Open Field Locomotor Activity

Open field activity tests are used to measure locomotor activity in rodents and can also serve as good preliminary tests to determine motor deficits, anxiety as well as effects of drugs and/or gene manipulations on motor-based function during phenotyping. Locomotor activity is measured by determining the amount of distance traveled and observations of various horizontal, vertical, and stereotyped behaviors are also measured. Anxiety is determined by the pattern of exploration of in the open-field (center versus periphery). The test is sensitive to motor dysfunction as well as hippocampal and basal ganglia damage and is a useful test for initial screening during transgenic phenotyping.

Test Specifics: Rodents are placed in an open field box where activity, discrete movements such as grooming total and rearing as well as distance traveled during exploration are measured for a duration of 5 minutes.

Rotarod

This is the most widely used test to assess sensorimotor coordination and motor overall motor function in rodents. This test is affected by experimental damage to the basal ganglia and cerebellum as well as genetic manipulations and drugs that effect motor function.

Test Specifics: Rodents are placed on a rotating rod in which the speed at which the rod rotates is gradually increased. Latency of the animal to fall of the rotating rod is recorded. This test can be carried out as a single measure or multiple times to determine cerebellar learning.

Grip Strength

The purpose of this test is to evaluate the strength of the animal’s limb muscles. This test is useful to detect improvement or deterioration of motor/muscular function associated with injury recovery, degenerative disease models such as ALS, drugs or genetic manipulations to model motor-based/muscular disorders.

Test Specifics: In the grip strength test, the animal’s forelimbs and/or hind limbs are placed on a tension bar while it is restrained by the scruff of the neck and base of the tail. The subject is gently pulled back until it loses its grip from the bar. The distance the animal pulls the bar or holds on to it until it loses its grip is measured in kilograms of resistance by a strain gauge.

Gait analysis: Catwalk

The Catwalk system is an automated system used to assess gait disturbances, including the width and length of each foot print, swing and stance duration, and pressure exerted by a paw during locomotion that are associated with various conditions including spinal cord injury, neuropathic pain, muscular diseases, neurological diseases and arthritis. This system can also be used as a screening tool for potential therapeutic drugs and to assess the validity of transgenic mouse models of these diseases.

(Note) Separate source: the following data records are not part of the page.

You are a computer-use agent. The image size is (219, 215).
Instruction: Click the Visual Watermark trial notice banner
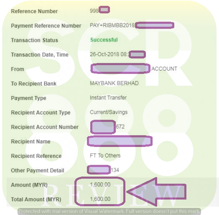tap(110, 211)
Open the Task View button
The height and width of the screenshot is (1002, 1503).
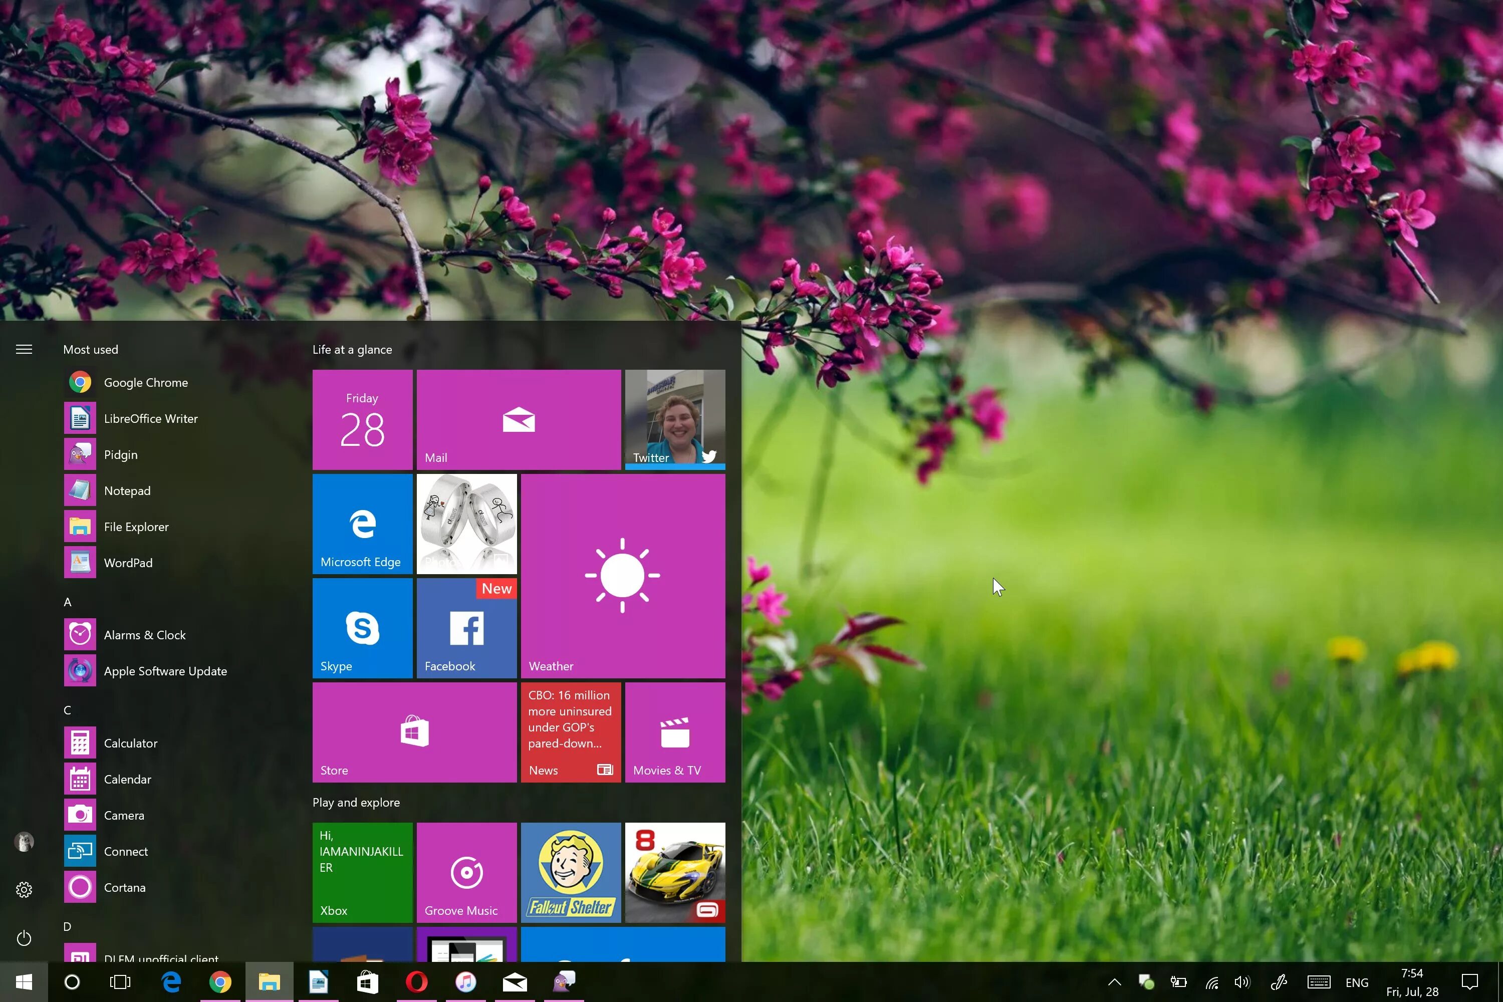[120, 982]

Test Specifics: The CatWalk consists of an enclosed walkway with glass floor and light sources along the edge. Light enters the glass floor and is internally reflected, except for those places where the animal’s body (typically its paws) makes contact with the floor. Each individual paw contact elicits a separate illuminated area. The video camera located underneath the walkway captures these illuminated areas and sends the video images to the computer running the CatWalk software. The data is then filtered and measurements automatedly calculated. For example, dragging of a limb due to partial paralysis will be imaged as a long, narrow print. The brightness of the illumination caused the pressure exerted on by the paw on the floor can be used to measure neuropathic pain. This system is an automated test based on the BBB scale for muscular recovery but with the advantage that it can measure a wider range of dynamic parameters and therefore may be slightly more sensitive that the BBB scale at the high and low ends of the recovery scale; for more information see: Hammers et al., 2006; Journal of Neurotrauma.

BMS Scale

The BMS scale is based on a series of carefully standarized scored observation used to assess gait disturbances that are associated with various conditions including spinal cord injury, neuropathic pain, muscular diseases, neurological diseases and arthritis. Typically, the BMS scale would be used during early stages of spinal chord injury or severe motor dysfunction and the Catwalk would complement these measurements when the changes in gait/motor function are subtle.

Test specifics: The animal is placed on a circular open field and a series of stepping, gait coordination, and posture observations are recorded.

Home-cage activity

The purpose of this test is to determine the locomotor activity pattern of the animal in its normal habitat without experimenter interference. The test is useful to determine natural or abnormal rhythms of activity/sleep, feeding, and exploration bouts during a 24 hr period.

Test specifics: The animals remain in their home-cage under a tracking system and their activity is automatedly tracked both, during the light and dark cycle. Time spent active/inactive, grooming, rearing and feeding as well as abnormal behaviors such as stereotopy are measured.

Balance-Beam Test

This is a test of sensorimotor integration that focuses on hindlimb function. This test is also used as a measure of coordination and balance.

Test specifics: The animals is placed on a brightly lit platform and is allowed to transverse a graded series of narrow beams to reach an enclosed safety box at the end of the beam. Latency to transverse the beam and number of times the hind feet slip off the beam are recorded.

Inclined Screen Test

The inclined screen test is a general test for balance, muscle strength and coordination

Test specifics: The animals is placed on the middle of the screen, head down. Latency to turn 180 degrees and climb to the top of the screen and/or latency to fall is recorded. The test is carried out at a 60 and 90 degree incline.